Audiobooks have taken off in the past couple of years. This is logical since you can now read books and work out or drive to work at the same time. But when you listen to them from an author’s point of view, one question will pop up. Do audiobooks improve your writing skills?
Audiobooks can make you a better writer. Listening to a story can result in a better understanding of rhythm, character voices, and flow. Reading a physical book can help to improve writing skills slightly more since the reader can focus only on the text and has a visual image of the sentence structure.
Even though the brain responds differently to spoken text than it does to a written one, both have their benefits. So yes, audiobooks can indeed help you with sharpening your writing skills. Here’s how.
The effect of audiobooks on your writing skills
When you are actively listening to a story, the auditory cortex in the temporal lobe is activated. Reading, on the other hand, stimulates the frontal lobe. But even though two different parts of the brain are activated, researchers found minimal differences in how we comprehend the information. The brain collects it regardless.
That being said, if you are doing twenty different things while listening, you cannot collect all the information from the audiobook. So even though it might be tempting to do the dishes and listen at the same time, your brain will collect less data than when you sit down. But that sounds logical, does it not?

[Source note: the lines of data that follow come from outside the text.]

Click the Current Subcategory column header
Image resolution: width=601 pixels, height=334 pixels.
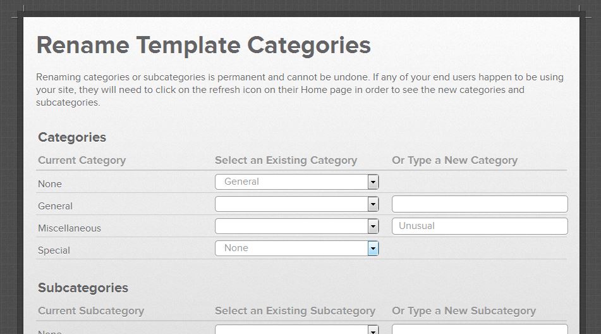pyautogui.click(x=91, y=311)
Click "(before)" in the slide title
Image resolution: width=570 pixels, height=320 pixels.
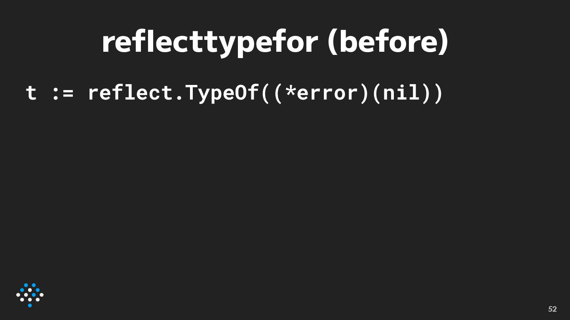(388, 42)
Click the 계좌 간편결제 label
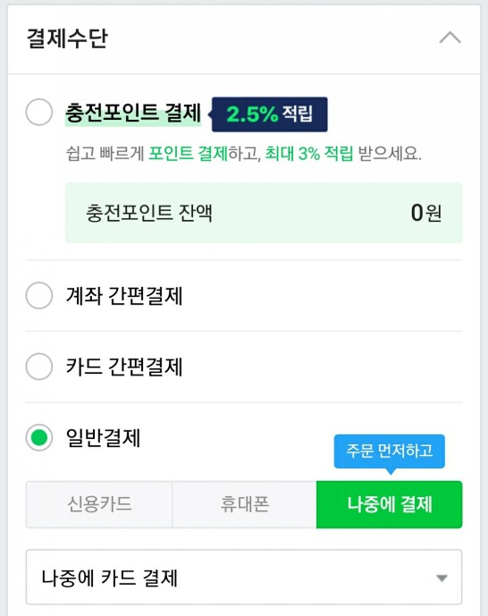This screenshot has width=488, height=616. (124, 295)
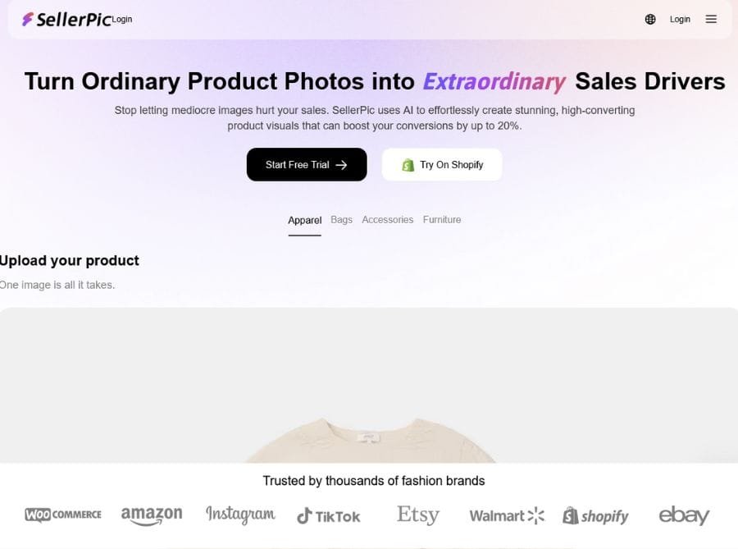Switch to the Accessories tab
Screen dimensions: 738x549
[x=387, y=220]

Listening to audiobooks will give you a fresh new look at the rhythm of a story. You will hear the flow of the sentences, in which order words make the most sense, and notice the difference in the various voices of the characters. And remember, common advice for writers is to read your story out loud.
When listening to the words, you will also become more familiar with vocabulary. Especially since you can often place it in the context of the story. It can help you discover deeper layers of the story since inflictions like sarcasm and puns don’t always translate well in written text. When you become aware of this, you can play with it in your writing.
Is listening to audiobooks cheating?
It’s a very popular saying that you cannot be a writer if you do not read, but also a very frustrating one. Because even when you love to write, reading doesn’t always come naturally. Some authors have dyslexia, others have a shorter attention span, and we all suffer from a notorious lack of time.
Audiobooks can help you to overcome these struggles, which results in more pleasure, motivation, and engagement. This helps with analyzing the book which, on its own, is a learning curve. Which, in my opinion, is the whole purpose of it all. And on top of that, it could just help you to dream away and plot your next novel, or help you to overcome some of your writing struggles. How can that be cheating?
But yes, let’s look at the elephant in the room for a second. Reading does add something else for a writer. You see the words and sentences written down, so you get a better feeling of spelling, grammar, and punctuation. And don’t forget about the story arc. You can see where you are in the story with a physical book. Which helps you determine what the buildup, the peak, and the wrap-up are. Which is helpful.
I’d say both physical and audiobooks have their benefits. If you are a lover of audiobooks, do keep listening! Just grab a book every now and then to stay in touch with our written language as well.
Reading vs listening audiobooks
I won’t lie. I am not a fan of listening to audiobooks myself. Not because I think they are less, but because the voices irk me. When a narrator doesn’t match the reading voice in my head, I get distracted and cannot focus. The stories are often overacted and don’t get me started on changing the voice per character. So I rather settle down with my cat, a nice cup of tea, and a physical book.
My preference illustrates the point I am trying to make. It is not good or bad. Whatever works for you, works for you. If you love stories but struggle to pick up a book, an audiobook can be the perfect solution. When you want to explore new worlds but drive to work for two hours each day, audiobooks are a good opportunity.
We live in a new world, with a lot of new technology. With that comes different or reinvented ways of storytelling. Grab your inspiration from wherever you can. It doesn’t matter if it comes from books, tv, real life, or audiobooks, does it? As long as you search for ways to improve your writing skills, you will find them.
What should a writer listen for in an audiobook?
If you want audiobooks to make you a better writer, you should actively listen to story details. Just as you would actively look for them in written text. Aim for the area in which you want to improve. You know best what to look for.
I often look for things like how engaging the plot is. Does the writer make an effort? Are you sucked into the story right away, and how do they play with the reader? I like to find myself searching for the solution. Just wanting to get to that last page to figure out how the story is entangled.
Another thing I like to zoom in on is the characters. Are they relatable? Do they all have their unique voice? How is the dialogue? I don’t often write dialogue, so it is a learning curve for me to see how other authors handle that. How they make it feel real and come to life.
There are tons of things you can listen to. The fluency of the sentences, word choice, how organized the story is, the structure. You name it. And that on its own should be enough to prove to you that audiobooks are valuable to the author who uses them in the right way.
So, what are you waiting for? Go listen to your favorite story, and then turn it into your next masterpiece!